*** Material for this exercise ***
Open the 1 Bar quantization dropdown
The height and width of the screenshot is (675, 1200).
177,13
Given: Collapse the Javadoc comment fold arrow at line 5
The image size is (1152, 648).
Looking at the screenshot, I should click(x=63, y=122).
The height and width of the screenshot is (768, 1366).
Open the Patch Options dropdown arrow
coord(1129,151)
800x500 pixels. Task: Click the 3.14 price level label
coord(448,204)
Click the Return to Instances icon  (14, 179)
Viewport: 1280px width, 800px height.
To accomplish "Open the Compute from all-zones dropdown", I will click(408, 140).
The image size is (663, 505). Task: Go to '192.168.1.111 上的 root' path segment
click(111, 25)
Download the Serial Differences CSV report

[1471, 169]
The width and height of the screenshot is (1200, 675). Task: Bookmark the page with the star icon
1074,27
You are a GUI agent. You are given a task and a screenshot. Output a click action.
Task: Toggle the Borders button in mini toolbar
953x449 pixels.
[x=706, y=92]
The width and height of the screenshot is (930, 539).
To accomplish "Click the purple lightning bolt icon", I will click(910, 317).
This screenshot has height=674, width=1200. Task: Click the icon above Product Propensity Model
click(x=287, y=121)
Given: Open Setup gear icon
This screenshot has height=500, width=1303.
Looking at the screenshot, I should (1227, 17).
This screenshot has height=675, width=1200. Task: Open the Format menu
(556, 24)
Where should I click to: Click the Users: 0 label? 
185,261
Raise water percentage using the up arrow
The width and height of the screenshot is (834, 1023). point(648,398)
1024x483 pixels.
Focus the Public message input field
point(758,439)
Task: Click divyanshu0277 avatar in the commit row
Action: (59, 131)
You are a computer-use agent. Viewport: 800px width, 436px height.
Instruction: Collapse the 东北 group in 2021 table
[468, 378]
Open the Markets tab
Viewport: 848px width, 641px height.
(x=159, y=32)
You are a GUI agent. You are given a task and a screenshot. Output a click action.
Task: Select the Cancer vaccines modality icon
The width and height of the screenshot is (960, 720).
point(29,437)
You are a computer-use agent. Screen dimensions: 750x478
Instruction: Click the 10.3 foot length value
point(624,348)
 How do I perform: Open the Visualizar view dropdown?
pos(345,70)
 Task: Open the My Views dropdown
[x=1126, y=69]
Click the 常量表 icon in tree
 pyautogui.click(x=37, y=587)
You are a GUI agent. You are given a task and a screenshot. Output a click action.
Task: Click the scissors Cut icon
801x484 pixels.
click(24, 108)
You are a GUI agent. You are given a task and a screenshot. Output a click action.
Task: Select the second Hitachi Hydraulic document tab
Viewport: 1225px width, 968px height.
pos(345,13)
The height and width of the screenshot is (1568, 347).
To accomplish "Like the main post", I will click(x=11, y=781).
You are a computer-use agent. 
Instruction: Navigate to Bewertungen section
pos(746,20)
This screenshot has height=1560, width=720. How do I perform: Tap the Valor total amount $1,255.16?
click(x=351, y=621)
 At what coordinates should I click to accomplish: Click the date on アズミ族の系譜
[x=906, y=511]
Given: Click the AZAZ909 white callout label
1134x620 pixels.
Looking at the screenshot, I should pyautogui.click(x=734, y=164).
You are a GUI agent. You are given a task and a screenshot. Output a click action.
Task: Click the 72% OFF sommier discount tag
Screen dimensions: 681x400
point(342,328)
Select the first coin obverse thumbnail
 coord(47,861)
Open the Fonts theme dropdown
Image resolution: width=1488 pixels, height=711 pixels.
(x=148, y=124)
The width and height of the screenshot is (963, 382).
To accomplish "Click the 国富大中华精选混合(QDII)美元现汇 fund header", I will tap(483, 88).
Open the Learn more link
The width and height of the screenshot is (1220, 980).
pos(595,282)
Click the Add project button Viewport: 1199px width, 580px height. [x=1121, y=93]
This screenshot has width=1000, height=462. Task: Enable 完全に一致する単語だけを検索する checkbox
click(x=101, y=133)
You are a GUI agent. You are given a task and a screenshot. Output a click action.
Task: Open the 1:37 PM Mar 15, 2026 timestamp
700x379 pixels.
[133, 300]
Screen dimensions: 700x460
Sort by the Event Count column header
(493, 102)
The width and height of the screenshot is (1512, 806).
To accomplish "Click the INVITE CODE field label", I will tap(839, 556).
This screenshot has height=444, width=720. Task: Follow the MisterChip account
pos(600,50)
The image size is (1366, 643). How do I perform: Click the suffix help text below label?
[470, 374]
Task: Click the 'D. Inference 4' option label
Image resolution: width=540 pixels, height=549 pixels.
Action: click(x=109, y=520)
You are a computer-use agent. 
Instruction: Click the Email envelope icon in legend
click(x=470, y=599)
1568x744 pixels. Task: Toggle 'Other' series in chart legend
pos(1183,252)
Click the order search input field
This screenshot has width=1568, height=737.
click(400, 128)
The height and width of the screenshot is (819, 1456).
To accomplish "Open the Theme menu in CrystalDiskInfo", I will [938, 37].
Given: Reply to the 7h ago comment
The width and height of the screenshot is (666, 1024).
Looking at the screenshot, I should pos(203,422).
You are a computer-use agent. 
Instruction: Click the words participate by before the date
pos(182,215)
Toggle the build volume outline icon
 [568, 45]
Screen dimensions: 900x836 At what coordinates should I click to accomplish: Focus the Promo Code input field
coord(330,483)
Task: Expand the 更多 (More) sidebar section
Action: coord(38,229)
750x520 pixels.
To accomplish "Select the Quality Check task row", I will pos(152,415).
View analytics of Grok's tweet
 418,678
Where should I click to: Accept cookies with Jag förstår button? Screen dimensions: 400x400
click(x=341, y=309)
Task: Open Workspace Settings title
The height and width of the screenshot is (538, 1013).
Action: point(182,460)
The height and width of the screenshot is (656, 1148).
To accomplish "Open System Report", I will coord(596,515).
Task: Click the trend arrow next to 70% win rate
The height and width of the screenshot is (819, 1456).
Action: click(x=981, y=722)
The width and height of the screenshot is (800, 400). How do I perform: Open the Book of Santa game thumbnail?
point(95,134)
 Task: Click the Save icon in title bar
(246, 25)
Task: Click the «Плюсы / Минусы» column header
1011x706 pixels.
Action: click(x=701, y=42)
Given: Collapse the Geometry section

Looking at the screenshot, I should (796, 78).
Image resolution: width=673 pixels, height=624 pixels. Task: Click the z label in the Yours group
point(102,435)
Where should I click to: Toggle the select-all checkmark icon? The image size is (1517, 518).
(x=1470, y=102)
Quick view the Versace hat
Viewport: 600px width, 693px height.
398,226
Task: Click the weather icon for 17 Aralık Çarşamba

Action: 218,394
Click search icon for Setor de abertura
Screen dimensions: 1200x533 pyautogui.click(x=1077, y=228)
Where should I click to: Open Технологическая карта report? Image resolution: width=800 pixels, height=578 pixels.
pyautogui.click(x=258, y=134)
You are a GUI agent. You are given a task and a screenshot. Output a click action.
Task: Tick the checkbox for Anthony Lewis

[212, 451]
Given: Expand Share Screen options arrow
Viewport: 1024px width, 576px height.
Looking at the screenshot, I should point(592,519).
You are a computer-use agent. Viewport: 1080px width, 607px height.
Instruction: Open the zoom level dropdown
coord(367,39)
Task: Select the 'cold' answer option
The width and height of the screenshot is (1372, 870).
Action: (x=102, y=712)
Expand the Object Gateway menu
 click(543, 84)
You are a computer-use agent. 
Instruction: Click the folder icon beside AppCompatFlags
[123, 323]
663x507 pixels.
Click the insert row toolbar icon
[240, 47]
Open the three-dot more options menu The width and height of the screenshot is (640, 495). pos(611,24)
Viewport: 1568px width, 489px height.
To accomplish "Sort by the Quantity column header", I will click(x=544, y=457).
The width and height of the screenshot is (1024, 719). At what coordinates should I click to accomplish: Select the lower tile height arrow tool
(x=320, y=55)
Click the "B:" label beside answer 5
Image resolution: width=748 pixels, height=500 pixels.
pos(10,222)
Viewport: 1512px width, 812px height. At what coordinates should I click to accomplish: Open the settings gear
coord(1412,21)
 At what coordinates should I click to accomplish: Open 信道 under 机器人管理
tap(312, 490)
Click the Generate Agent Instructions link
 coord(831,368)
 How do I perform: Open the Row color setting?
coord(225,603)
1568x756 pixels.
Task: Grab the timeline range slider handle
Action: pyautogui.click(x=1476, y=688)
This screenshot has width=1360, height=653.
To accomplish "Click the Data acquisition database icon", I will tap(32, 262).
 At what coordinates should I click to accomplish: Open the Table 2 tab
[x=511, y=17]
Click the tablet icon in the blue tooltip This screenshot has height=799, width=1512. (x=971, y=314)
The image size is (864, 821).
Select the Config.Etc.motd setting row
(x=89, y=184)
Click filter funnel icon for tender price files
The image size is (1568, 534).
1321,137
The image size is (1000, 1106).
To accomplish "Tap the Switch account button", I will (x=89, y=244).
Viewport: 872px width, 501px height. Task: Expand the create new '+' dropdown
*** End of Material for this exercise ***
> [Your goal]:
Please print the records above exactly from their first line. End with the line containing "Click the Return", and include it.

> [Exercise answer]:
Open the 1 Bar quantization dropdown
The height and width of the screenshot is (675, 1200).
177,13
Given: Collapse the Javadoc comment fold arrow at line 5
The image size is (1152, 648).
Looking at the screenshot, I should click(x=63, y=122).
The height and width of the screenshot is (768, 1366).
Open the Patch Options dropdown arrow
coord(1129,151)
800x500 pixels. Task: Click the 3.14 price level label
coord(448,204)
Click the Return to Instances icon  (14, 179)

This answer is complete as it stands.